The connections between layers are where the learning happens. Each connection carries a weight \(w\), and each neuron has a bias \(b\). A neuron computes a weighted sum of all incoming activations, adds its bias, then applies a nonlinear activation function:

\[a^{(l)} = \sigma\left(\sum_j w_j \cdot a_j^{(l-1)} + b\right)\]

In matrix notation for an entire layer: \(\vec{a}^{(l)} = \sigma(W^{(l)} \vec{a}^{(l-1)} + \vec{b}^{(l)})\). The weight matrix \(W\) encodes which patterns from the previous layer each neuron cares about, while biases set the threshold for activation. The total number of learnable parameters (weights + biases) determines the network’s capacity – for this architecture, roughly 13,000 parameters must be tuned during training.

# Visualize network
print("Network: 784 → 16 → 16 → 10")
print("Total parameters: ~13,000")

The Activation Function: Introducing Nonlinearity¶

Without activation functions, stacking layers would be pointless – a sequence of linear transformations is just another linear transformation (\(W_2 W_1 \vec{x} = W_{combined} \vec{x}\)). The sigmoid function \(\sigma(x) = \frac{1}{1 + e^{-x}}\) was historically the first widely used activation function. It smoothly squashes any real number into the range \((0, 1)\), which can be interpreted as a probability or a “firing rate.”

For large positive inputs, \(\sigma(x) \approx 1\) (neuron is “on”); for large negative inputs, \(\sigma(x) \approx 0\) (neuron is “off”); and near zero, the transition is smooth and differentiable – this differentiability is critical for training via gradient descent. Modern networks often use ReLU (\(\max(0, x)\)) instead of sigmoid because it avoids the “vanishing gradient” problem where sigmoid’s flat tails cause gradients to shrink to near-zero in deep networks, making learning extremely slow.

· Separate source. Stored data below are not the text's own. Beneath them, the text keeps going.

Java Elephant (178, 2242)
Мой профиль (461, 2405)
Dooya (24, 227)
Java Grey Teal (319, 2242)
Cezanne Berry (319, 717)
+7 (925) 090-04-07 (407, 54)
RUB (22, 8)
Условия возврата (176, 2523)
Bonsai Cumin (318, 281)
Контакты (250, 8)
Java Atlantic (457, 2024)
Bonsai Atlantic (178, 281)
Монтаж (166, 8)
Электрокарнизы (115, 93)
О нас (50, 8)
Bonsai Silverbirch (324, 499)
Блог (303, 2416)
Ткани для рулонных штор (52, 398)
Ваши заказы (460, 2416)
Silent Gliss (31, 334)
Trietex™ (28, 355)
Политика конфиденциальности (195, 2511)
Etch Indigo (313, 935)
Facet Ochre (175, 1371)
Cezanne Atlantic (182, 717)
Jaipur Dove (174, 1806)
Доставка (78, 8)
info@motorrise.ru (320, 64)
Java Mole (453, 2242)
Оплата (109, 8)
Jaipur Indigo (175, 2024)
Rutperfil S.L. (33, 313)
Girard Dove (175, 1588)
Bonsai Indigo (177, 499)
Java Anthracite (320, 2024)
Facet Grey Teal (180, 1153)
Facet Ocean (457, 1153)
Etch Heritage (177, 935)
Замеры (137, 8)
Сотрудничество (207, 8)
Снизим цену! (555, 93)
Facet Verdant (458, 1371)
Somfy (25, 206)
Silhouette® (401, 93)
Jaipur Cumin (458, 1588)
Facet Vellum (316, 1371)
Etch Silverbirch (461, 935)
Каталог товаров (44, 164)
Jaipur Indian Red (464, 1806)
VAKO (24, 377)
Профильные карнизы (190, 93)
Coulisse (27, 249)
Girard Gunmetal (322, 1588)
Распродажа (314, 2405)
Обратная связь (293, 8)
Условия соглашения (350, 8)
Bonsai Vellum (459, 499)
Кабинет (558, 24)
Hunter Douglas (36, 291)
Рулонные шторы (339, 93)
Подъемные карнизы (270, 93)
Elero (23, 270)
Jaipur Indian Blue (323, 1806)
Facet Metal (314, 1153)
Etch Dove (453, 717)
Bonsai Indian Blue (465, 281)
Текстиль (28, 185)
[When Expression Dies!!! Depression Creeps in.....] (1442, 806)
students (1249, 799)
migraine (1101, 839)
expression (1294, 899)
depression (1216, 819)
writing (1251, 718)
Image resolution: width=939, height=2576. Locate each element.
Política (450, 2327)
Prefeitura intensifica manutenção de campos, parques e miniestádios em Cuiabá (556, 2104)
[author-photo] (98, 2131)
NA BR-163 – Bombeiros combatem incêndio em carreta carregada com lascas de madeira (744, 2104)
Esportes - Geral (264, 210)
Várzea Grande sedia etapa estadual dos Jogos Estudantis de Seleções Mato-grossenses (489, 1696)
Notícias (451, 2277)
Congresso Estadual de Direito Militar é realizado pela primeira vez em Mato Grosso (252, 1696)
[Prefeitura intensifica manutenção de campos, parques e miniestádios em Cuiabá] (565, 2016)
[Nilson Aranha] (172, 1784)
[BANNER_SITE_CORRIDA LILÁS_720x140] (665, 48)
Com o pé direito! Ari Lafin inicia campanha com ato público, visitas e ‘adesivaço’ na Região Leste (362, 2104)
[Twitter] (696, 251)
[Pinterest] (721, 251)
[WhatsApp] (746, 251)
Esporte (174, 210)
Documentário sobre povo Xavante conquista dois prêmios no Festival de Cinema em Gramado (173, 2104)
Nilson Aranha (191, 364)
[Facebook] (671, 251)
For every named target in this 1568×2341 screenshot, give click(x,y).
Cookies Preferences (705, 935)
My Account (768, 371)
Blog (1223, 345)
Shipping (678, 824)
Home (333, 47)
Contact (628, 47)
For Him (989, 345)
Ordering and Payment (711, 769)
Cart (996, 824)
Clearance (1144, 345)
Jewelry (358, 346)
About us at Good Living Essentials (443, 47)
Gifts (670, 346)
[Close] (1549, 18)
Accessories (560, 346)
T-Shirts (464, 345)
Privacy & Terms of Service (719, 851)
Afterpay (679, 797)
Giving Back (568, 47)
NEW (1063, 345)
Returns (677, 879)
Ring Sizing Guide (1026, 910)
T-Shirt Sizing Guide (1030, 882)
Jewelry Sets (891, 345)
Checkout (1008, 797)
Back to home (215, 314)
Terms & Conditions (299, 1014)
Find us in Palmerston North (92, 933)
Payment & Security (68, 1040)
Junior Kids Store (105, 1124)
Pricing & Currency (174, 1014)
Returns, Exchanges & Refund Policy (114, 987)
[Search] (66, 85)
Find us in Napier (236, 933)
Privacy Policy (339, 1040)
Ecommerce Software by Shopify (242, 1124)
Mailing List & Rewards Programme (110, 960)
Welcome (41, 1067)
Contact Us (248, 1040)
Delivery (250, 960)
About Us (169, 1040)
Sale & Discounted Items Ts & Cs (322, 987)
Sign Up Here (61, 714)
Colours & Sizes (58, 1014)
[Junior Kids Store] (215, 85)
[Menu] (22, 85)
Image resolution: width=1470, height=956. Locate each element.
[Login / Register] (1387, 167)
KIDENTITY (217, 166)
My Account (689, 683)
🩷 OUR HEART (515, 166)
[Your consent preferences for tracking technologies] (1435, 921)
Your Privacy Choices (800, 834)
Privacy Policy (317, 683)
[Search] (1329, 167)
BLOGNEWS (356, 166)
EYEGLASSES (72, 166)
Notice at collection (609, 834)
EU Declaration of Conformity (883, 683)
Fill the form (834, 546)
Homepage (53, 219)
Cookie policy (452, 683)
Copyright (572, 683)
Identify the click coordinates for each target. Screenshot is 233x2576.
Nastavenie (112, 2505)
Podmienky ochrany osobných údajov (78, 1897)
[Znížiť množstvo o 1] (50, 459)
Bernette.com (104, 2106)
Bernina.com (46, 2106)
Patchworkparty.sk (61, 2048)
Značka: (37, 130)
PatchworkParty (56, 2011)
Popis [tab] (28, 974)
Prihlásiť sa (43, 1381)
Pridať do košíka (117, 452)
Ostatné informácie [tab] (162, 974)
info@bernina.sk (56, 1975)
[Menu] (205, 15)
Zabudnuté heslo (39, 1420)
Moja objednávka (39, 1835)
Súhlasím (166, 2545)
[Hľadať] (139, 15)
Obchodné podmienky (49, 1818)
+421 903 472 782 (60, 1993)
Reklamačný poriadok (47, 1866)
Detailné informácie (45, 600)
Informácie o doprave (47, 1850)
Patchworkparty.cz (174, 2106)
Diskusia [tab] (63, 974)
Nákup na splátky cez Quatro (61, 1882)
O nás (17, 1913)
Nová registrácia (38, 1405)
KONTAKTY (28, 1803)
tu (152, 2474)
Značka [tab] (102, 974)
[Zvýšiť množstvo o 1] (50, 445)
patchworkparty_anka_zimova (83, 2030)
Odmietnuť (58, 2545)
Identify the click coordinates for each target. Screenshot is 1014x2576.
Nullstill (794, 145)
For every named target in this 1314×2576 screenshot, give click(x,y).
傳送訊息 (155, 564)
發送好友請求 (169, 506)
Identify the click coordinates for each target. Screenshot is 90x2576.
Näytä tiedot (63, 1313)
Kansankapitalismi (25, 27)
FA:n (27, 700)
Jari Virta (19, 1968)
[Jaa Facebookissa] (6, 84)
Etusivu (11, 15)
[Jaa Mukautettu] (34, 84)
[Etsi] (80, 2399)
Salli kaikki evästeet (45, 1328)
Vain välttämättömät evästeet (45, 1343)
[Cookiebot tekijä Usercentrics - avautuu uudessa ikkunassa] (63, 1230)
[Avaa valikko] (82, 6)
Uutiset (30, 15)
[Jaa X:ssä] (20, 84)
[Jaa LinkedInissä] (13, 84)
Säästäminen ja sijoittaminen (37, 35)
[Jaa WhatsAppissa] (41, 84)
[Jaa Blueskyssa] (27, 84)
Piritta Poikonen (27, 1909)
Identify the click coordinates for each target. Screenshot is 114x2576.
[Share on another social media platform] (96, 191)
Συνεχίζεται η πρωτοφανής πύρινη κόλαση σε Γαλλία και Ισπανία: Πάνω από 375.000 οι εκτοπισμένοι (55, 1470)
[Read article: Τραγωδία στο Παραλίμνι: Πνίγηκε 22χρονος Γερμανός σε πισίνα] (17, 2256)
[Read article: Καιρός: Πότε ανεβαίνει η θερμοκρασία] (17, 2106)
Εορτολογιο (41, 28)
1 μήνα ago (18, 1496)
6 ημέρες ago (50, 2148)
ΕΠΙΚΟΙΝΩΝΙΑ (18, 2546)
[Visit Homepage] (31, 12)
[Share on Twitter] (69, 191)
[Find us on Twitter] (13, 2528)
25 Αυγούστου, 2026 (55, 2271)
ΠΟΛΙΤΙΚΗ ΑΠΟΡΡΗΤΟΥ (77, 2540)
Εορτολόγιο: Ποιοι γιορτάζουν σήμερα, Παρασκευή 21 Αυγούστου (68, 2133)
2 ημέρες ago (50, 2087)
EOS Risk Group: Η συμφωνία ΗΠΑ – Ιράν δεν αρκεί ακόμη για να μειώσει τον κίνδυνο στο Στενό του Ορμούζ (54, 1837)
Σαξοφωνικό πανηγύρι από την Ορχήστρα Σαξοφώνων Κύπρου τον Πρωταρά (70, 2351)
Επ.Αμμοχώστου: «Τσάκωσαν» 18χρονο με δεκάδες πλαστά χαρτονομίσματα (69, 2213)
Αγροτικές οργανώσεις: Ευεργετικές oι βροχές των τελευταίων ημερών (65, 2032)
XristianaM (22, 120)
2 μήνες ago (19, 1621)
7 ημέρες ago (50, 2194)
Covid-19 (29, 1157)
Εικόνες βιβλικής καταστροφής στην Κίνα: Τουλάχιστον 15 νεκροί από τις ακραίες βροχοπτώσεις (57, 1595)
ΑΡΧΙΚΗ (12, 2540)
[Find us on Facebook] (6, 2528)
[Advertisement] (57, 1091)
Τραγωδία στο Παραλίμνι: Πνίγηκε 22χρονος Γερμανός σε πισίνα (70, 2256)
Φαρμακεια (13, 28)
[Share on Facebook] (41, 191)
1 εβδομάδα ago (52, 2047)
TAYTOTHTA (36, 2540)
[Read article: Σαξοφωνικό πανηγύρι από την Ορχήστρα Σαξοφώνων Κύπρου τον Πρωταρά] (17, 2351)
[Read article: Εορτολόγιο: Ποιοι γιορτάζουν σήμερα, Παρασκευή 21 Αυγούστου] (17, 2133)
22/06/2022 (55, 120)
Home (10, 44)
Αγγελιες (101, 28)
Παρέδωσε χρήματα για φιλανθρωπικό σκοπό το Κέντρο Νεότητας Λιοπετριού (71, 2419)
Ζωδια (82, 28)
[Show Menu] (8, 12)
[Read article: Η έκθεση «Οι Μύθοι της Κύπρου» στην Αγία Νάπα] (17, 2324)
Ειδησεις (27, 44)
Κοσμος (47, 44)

Looking Ahead: From Structure to Learning¶

Understanding the architecture is only half the story. A randomly initialized neural network produces garbage outputs – it needs to learn by adjusting its weights and biases to minimize prediction errors. The next chapter introduces gradient descent, the optimization algorithm that makes this possible. The key mathematical challenge: with 13,000 parameters, how do you figure out which direction to nudge each one? The answer involves calculus (derivatives), linear algebra (matrix operations), and a clever algorithm called backpropagation that computes all necessary gradients in a single backward pass through the network.